TO DO → A verbatim reproduction of the lines below, from the line containing "Given: Launch the Payroll Center icon" through the line containing "The height and", both ends included, is the whole required output.

DATASET EXCERPTS →
BEGIN
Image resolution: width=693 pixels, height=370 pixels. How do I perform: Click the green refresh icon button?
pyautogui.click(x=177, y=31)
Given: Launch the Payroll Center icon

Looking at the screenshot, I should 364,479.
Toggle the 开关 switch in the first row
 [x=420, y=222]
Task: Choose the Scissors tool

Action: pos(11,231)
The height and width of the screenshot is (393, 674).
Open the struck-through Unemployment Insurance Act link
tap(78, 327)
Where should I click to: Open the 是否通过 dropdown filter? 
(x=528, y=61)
END
BEGIN
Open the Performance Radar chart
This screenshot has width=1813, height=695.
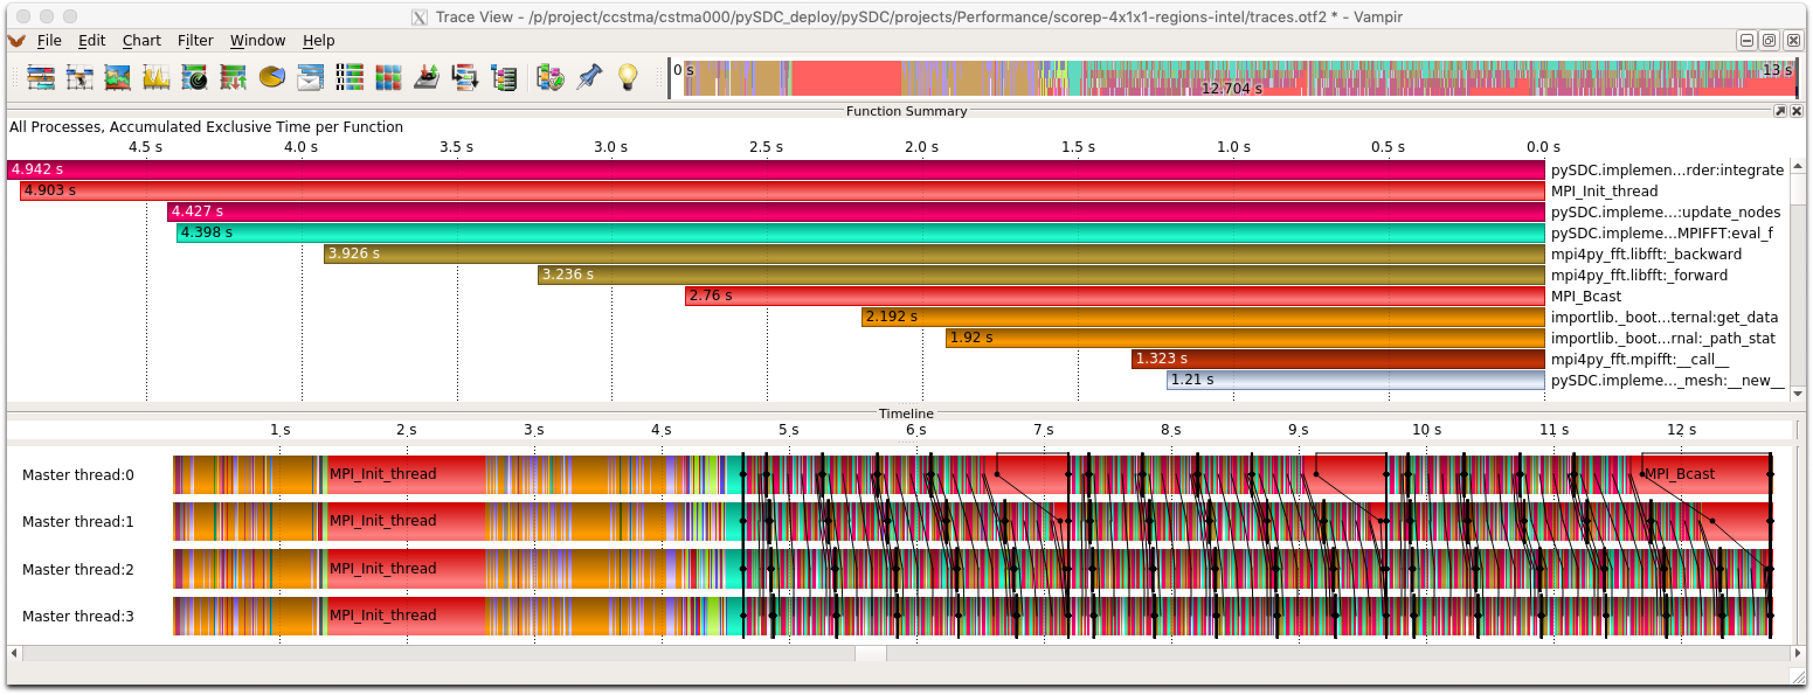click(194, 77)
END
EXPECTED OUTPUT →
Given: Launch the Payroll Center icon

Looking at the screenshot, I should 364,479.
Toggle the 开关 switch in the first row
 [x=420, y=222]
Task: Choose the Scissors tool

Action: pos(11,231)
The height and width of the screenshot is (393, 674).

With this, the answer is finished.